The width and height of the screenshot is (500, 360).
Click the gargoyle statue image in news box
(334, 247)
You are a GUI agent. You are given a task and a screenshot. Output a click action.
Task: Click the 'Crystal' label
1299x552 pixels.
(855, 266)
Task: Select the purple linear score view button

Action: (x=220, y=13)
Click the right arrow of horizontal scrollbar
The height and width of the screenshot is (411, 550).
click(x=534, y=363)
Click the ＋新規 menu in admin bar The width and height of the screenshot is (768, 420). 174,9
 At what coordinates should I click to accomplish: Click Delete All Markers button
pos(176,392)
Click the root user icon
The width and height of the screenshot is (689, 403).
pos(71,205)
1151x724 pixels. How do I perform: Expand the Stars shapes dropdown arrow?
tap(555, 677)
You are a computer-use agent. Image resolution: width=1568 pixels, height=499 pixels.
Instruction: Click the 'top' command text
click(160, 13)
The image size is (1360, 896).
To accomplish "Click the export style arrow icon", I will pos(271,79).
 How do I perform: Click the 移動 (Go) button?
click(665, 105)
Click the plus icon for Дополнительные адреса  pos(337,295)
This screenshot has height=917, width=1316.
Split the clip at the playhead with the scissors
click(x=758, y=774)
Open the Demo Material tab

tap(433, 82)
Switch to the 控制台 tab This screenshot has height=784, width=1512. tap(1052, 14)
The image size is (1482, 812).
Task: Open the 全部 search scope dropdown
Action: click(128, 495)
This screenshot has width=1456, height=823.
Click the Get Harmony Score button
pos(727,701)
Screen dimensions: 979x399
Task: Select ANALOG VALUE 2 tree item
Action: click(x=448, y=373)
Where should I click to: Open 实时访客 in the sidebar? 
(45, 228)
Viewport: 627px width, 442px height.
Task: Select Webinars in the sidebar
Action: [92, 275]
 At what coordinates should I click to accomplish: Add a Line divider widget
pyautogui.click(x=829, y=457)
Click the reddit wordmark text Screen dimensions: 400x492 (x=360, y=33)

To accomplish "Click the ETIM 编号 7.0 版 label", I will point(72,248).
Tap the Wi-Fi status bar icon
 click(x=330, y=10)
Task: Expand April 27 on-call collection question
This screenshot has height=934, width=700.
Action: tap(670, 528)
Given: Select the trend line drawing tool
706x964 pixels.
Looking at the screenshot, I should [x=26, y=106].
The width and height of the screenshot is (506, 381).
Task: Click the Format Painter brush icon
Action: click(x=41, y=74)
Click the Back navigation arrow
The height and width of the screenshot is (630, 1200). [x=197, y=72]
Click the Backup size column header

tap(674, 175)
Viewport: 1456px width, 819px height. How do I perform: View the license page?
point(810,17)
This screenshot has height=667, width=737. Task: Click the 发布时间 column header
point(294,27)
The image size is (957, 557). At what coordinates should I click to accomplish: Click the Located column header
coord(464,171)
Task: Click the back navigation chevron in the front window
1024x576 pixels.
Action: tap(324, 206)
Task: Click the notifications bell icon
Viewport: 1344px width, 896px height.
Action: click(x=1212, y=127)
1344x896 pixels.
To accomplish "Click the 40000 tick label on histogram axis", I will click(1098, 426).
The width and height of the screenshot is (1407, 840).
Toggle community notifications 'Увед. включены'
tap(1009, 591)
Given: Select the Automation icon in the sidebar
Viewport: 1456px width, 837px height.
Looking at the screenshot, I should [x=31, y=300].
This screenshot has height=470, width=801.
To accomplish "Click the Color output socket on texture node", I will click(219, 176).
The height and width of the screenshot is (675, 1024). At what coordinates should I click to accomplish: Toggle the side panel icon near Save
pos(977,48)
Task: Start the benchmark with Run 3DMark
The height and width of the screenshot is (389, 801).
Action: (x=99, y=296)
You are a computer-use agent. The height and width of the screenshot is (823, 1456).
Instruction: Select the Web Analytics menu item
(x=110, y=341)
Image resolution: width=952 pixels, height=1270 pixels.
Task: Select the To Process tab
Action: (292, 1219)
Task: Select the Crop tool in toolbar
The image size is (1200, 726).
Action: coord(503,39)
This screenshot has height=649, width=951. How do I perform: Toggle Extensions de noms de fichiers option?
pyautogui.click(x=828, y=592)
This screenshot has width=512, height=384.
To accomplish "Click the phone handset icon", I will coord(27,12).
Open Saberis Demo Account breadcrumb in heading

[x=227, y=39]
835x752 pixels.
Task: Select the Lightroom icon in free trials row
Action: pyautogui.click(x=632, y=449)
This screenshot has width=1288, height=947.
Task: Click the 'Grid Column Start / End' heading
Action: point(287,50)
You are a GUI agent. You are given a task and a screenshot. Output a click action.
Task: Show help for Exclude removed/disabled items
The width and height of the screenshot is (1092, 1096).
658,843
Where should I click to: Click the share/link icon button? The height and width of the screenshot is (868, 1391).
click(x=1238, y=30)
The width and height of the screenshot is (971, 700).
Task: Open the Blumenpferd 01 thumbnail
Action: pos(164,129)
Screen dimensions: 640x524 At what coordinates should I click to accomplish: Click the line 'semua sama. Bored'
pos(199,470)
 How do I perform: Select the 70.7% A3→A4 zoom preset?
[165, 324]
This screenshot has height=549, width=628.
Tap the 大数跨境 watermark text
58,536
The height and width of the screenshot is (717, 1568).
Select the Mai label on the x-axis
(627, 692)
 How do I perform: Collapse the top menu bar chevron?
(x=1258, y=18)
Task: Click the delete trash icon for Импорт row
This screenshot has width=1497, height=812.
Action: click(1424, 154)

## Task
Everything in the listing should be given again word for word.

## Response to the task
The width and height of the screenshot is (500, 360).
Click the gargoyle statue image in news box
(334, 247)
You are a GUI agent. You are given a task and a screenshot. Output a click action.
Task: Click the 'Crystal' label
1299x552 pixels.
(855, 266)
Task: Select the purple linear score view button

Action: (x=220, y=13)
Click the right arrow of horizontal scrollbar
The height and width of the screenshot is (411, 550).
click(x=534, y=363)
Click the ＋新規 menu in admin bar The width and height of the screenshot is (768, 420). 174,9
 At what coordinates should I click to accomplish: Click Delete All Markers button
pos(176,392)
Click the root user icon
The width and height of the screenshot is (689, 403).
pos(71,205)
1151x724 pixels. How do I perform: Expand the Stars shapes dropdown arrow?
tap(555, 677)
You are a computer-use agent. Image resolution: width=1568 pixels, height=499 pixels.
Instruction: Click the 'top' command text
click(160, 13)
The image size is (1360, 896).
To accomplish "Click the export style arrow icon", I will pos(271,79).
 How do I perform: Click the 移動 (Go) button?
click(665, 105)
Click the plus icon for Дополнительные адреса  pos(337,295)
This screenshot has height=917, width=1316.
Split the clip at the playhead with the scissors
click(x=758, y=774)
Open the Demo Material tab

tap(433, 82)
Switch to the 控制台 tab This screenshot has height=784, width=1512. tap(1052, 14)
The image size is (1482, 812).
Task: Open the 全部 search scope dropdown
Action: click(128, 495)
This screenshot has width=1456, height=823.
Click the Get Harmony Score button
pos(727,701)
Screen dimensions: 979x399
Task: Select ANALOG VALUE 2 tree item
Action: click(x=448, y=373)
Where should I click to: Open 实时访客 in the sidebar? 
(45, 228)
Viewport: 627px width, 442px height.
Task: Select Webinars in the sidebar
Action: [92, 275]
 At what coordinates should I click to accomplish: Add a Line divider widget
pyautogui.click(x=829, y=457)
Click the reddit wordmark text Screen dimensions: 400x492 (x=360, y=33)

To accomplish "Click the ETIM 编号 7.0 版 label", I will point(72,248).
Tap the Wi-Fi status bar icon
 click(x=330, y=10)
Task: Expand April 27 on-call collection question
This screenshot has height=934, width=700.
Action: tap(670, 528)
Given: Select the trend line drawing tool
706x964 pixels.
Looking at the screenshot, I should [x=26, y=106].
The width and height of the screenshot is (506, 381).
Task: Click the Format Painter brush icon
Action: click(x=41, y=74)
Click the Back navigation arrow
The height and width of the screenshot is (630, 1200). [x=197, y=72]
Click the Backup size column header

tap(674, 175)
Viewport: 1456px width, 819px height. How do I perform: View the license page?
point(810,17)
This screenshot has height=667, width=737. Task: Click the 发布时间 column header
point(294,27)
The image size is (957, 557). At what coordinates should I click to accomplish: Click the Located column header
coord(464,171)
Task: Click the back navigation chevron in the front window
1024x576 pixels.
Action: tap(324, 206)
Task: Click the notifications bell icon
Viewport: 1344px width, 896px height.
Action: click(x=1212, y=127)
1344x896 pixels.
To accomplish "Click the 40000 tick label on histogram axis", I will click(1098, 426).
The width and height of the screenshot is (1407, 840).
Toggle community notifications 'Увед. включены'
tap(1009, 591)
Given: Select the Automation icon in the sidebar
Viewport: 1456px width, 837px height.
Looking at the screenshot, I should [x=31, y=300].
This screenshot has height=470, width=801.
To accomplish "Click the Color output socket on texture node", I will click(219, 176).
The height and width of the screenshot is (675, 1024). At what coordinates should I click to accomplish: Toggle the side panel icon near Save
pos(977,48)
Task: Start the benchmark with Run 3DMark
The height and width of the screenshot is (389, 801).
Action: (x=99, y=296)
You are a computer-use agent. The height and width of the screenshot is (823, 1456).
Instruction: Select the Web Analytics menu item
(x=110, y=341)
Image resolution: width=952 pixels, height=1270 pixels.
Task: Select the To Process tab
Action: (292, 1219)
Task: Select the Crop tool in toolbar
The image size is (1200, 726).
Action: coord(503,39)
This screenshot has height=649, width=951. How do I perform: Toggle Extensions de noms de fichiers option?
pyautogui.click(x=828, y=592)
This screenshot has width=512, height=384.
To accomplish "Click the phone handset icon", I will coord(27,12).
Open Saberis Demo Account breadcrumb in heading

[x=227, y=39]
835x752 pixels.
Task: Select the Lightroom icon in free trials row
Action: pyautogui.click(x=632, y=449)
This screenshot has width=1288, height=947.
Task: Click the 'Grid Column Start / End' heading
Action: point(287,50)
You are a GUI agent. You are given a task and a screenshot. Output a click action.
Task: Show help for Exclude removed/disabled items
The width and height of the screenshot is (1092, 1096).
658,843
Where should I click to: Click the share/link icon button? The height and width of the screenshot is (868, 1391).
click(x=1238, y=30)
The width and height of the screenshot is (971, 700).
Task: Open the Blumenpferd 01 thumbnail
Action: pos(164,129)
Screen dimensions: 640x524 At what coordinates should I click to accomplish: Click the line 'semua sama. Bored'
pos(199,470)
 How do I perform: Select the 70.7% A3→A4 zoom preset?
[165, 324]
This screenshot has height=549, width=628.
Tap the 大数跨境 watermark text
58,536
The height and width of the screenshot is (717, 1568).
Select the Mai label on the x-axis
(627, 692)
 How do I perform: Collapse the top menu bar chevron?
(x=1258, y=18)
Task: Click the delete trash icon for Импорт row
This screenshot has width=1497, height=812.
Action: click(1424, 154)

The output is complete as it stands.